What is the best solution?
Thank you
how many operations are? if there are three or a similar quantity, maybe just multiple dispatch over the types will be sufficient, where is the data, a separate file?
Number of Operations: could be around 10 - 20 on the long term. Wont be too much and it will be carefully managed by me.
maybe just multiple dispatch over the types will be sufficient
Do you mean this?
op1 = Diff(...)
op2 = Zscore(...)
op3 = Variance(...)
# Read one line from user's parameter file
if thisline == "Diff"
compute(data, op1)
elseif thisline == "Zscore"
compute(data, op2)
elseif thisline == "Variance"
compute(data, op3)
else
throw(ErrorException(...))
end
I still need an answer for Question 1, e.g. how to convert each line of the file, into my struct
i.e. how to convert a string “Diff” to Diff struct in my code.

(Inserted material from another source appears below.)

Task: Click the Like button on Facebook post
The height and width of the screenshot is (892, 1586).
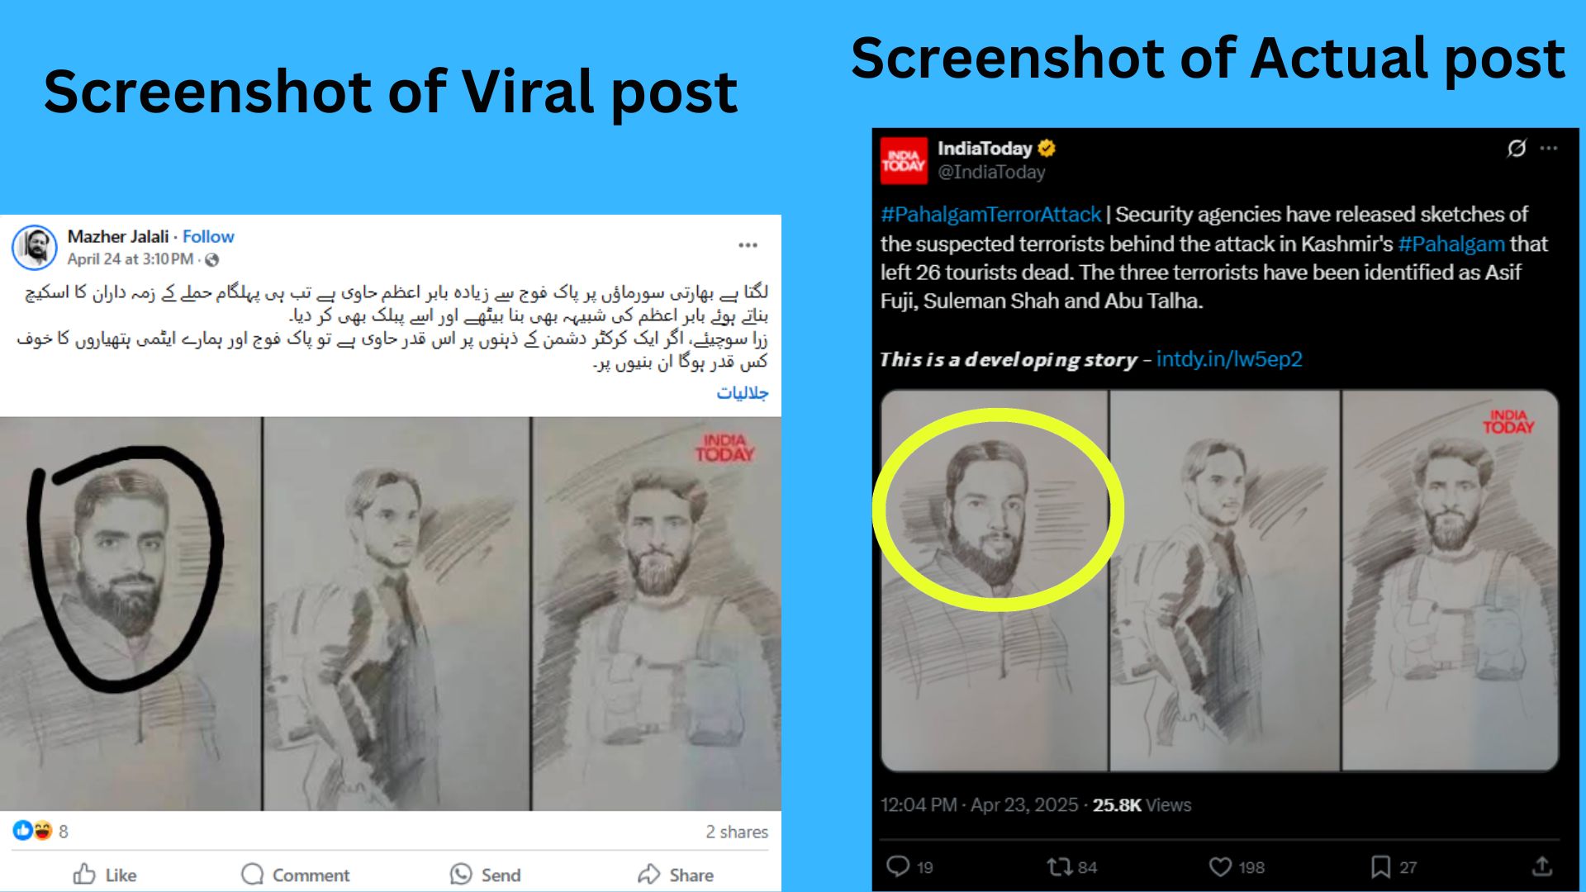Action: coord(105,875)
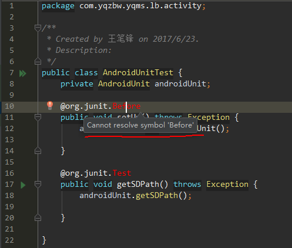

The data is a simple Matrix of float numbers, stored separately using Serialization. It is 5GB but it takes only 2 second to load the binary file.
1 Like
i was writing this, because is very interesting!, maybe is not the best, but it works
abstract type MyOperation end #abstract type to dispatch
struct MyDiff <: MyOperation end #struct
struct MyZscore <: MyOperation end #struct
struct MyVariance <: MyOperation end #struct
struct MyNothing <: MyOperation
str::String #to store the incorrect string
end #struct
function create_operation(x::String) #a string enters, an operation exits
x=="MyDiff" && (return MyDiff()) # short-circuit evaluation
x=="MyZscore" && (return MyZscore())
x=="MyVariance" && (return MyVariance())
return MyNothing() #an operation that does nothing, a catchall case
end
#using julia dispatch system
function compute!(o::MyDiff,data::Matrix{Float64}) #the data vector is modified inplace,
#so the function name has an !
data .+= 1 #sums data
end
function compute!(o::MyZscore,data::Matrix{Float64}) #the data vector is modified inplace
data .*= 10 #sums data
end
function compute!(o::MyVariance,data::Matrix{Float64}) #the data vector is modified inplace
data ./= 4 #sums data
end
function compute!(o::MyNothing,data::Matrix{Float64}) #this does nothing
errorstring = o.str
println("an operation was incorrectly typed : $errorstring") # you can throw an error too
end
ops_string = readlines("testrun.txt") #this reads a file and gives a Array with all the lines
ops = create_operation.(ops_string) #this transforms the array of string to an array of operations
data1 = rand(100,100) #matrix test data
#looping over the ops
for i = 1:length(ops)
compute!(ops[i],data1)
end
x1 = sum(data1)/(100*100)
x2 = ((0.5+1)*10)/4
println(x1-x2) #-0.002315376904970634
the file testrun.txt have the following lines:
MyDiff
MyVariance
MyZscore
A supossition about the data i did is that you are using the results of the last operation to compute the next one, because that code does the operations in place, if you change dimensions maybe it won’t work, but is a base
Maybe some form of a Dict{String, Any}
Not sure why you are using structs instead of functions directly, either way should work
function MyDiff(result)
diff(result)
end
mapping = Dict("diff"=>MyDiff, "textString"=>OperationCommand)
while ()
text = readline(fid)
result = mapping[text](result)
end
That shouldn’t be a problem if the array is just the 10 operations in an outside loop. It might only be a problem if it is the data is stored as a matrix 1G elements of any which each in turn points to a float.
Maybe the abstract vector of operations could become a problem if you do an element-wise version, where for each element you run through the vector of operations (this time the inner loop).